O colunista da Bloomberg adverte, porém, que na política mundial nenhuma “região pode ser hermeticamente isolada de outras”. E acrescenta: “A maneira pela qual o Ocidente responder a uma invasão russa” à Ucrânia, “caso isso venha a ocorrer, pode fornecer pistas sobre como o mundo democrático responderia à beligerância chinesa. Um colapso da segurança na Europa oriental acarretaria pressões sobre os recursos norte-americanos, o que talvez possibilitasse a Pequim maior espaço de manobra na Ásia”. Ele conclama o governo americano a que se prepare para a eventualidade de uma invasão chinesa a Taiwan, levando em conta as primeiras lições que a crise ucraniana oferece.

A tendência da crise ucraniana será desescalar na direção de algum tipo de toma-lá-dá-cá. Já o futuro de Taiwan me parece bem mais incerto

De saída, ela evidencia as dificuldades de alinhar uma resposta ocidental – e não apenas no terreno militar. Se o cancelamento da Rússia no SWIFT já levanta reticências e preocupações entre as autoridades econômicas de alguns aliados transatlânticos, dá para imaginar quão mais complicado seria aplicar esse tipo de sanção à superpotência chinesa, conectada ao mercado mundial por inúmeros vínculos comerciais e financeiros. Brands sugere a seguinte alternativa: no momento em que a máquina de guerra americana tiver de auxiliar os taiwaneses a repelir um ataque inicial do continente, os Estados Unidos poderão recorrer a sanções “mais ou menos” unilaterais, enquanto costuram uma ampla coalizão econômica de guerra, como, por exemplo, a proibição das exportações de semicondutores mais sofisticados, uma ameaça que já foi apresentada aos russos. De outra parte, a velocidade com que essas crises se desenvolvem ensina que nunca é cedo demais para planejar e ensaiar ações militares conjuntas.

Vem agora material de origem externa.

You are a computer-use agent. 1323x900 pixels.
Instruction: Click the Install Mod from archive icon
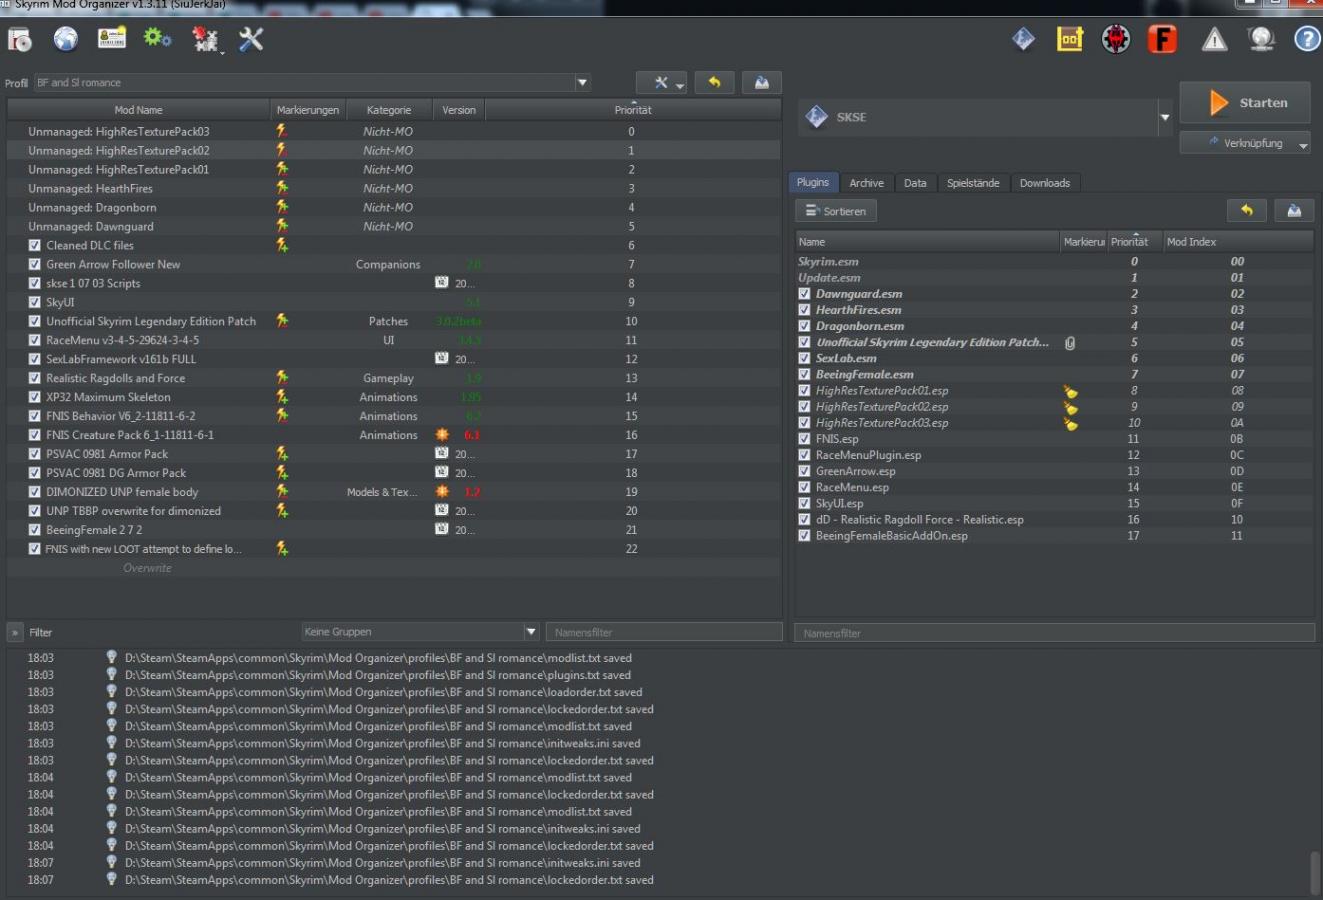(x=20, y=39)
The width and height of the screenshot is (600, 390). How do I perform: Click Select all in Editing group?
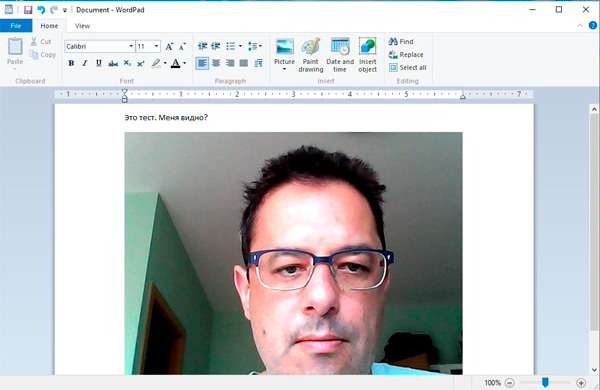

Nesse sentido, Estados Unidos e Japão precisam intensificar seus exercícios militares nas ilhas próximas a Taiwan, possíveis bases para rechaçar a frota chinesa. Por último, mas não menos importante, Hal Brands recomenda o posicionamento de maiores contingentes das forças armadas dos Estados Unidos em território taiwanês. Na minha opinião pessoal, a tendência da crise ucraniana será desescalar na direção de algum tipo de toma-lá-dá-cá, com Putin desistindo da invasão em troca da neutralização militar da Ucrânia (uma “finlandização”). Já o futuro de Taiwan, na mira de uma China cada vez mais disposta a reescrever as regras do sistema internacional à imagem e semelhança de seu regime iliberal e fortemente centralizado, me parece bem mais incerto.

Paulo Kramer é cientista político e especialista da Fundação da Liberdade Econômica.